» **PROBLEM STATEMENT**: Which rows below contain the string "resolution" (case-sensitive)? Copy out each of those rows in full.

» **DATA IN THIS EXERCISE**:
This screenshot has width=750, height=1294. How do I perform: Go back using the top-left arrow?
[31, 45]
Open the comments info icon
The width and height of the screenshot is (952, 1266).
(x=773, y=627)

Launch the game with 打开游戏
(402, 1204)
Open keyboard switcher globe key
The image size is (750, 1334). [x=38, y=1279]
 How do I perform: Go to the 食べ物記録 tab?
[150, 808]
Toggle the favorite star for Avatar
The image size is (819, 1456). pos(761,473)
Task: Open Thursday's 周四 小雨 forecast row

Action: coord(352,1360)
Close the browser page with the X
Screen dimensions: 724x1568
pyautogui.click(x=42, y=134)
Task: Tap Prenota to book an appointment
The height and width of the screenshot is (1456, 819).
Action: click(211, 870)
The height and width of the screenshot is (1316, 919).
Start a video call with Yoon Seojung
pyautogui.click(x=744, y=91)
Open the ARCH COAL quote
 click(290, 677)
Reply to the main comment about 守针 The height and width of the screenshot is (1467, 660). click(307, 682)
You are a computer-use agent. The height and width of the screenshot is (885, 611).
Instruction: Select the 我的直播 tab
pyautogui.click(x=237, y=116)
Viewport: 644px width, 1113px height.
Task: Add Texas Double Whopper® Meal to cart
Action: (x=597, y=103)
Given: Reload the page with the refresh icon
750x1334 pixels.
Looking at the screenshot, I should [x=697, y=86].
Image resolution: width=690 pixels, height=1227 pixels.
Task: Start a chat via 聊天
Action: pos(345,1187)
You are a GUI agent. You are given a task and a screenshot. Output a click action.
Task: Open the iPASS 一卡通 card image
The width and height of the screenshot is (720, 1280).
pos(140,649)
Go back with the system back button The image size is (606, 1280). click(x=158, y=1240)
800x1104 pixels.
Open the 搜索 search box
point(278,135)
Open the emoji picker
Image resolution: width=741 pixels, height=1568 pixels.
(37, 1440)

» **EXERCISE ANSWER**:
Image resolution: width=690 pixels, height=1227 pixels.
Image resolution: width=741 pixels, height=1568 pixels.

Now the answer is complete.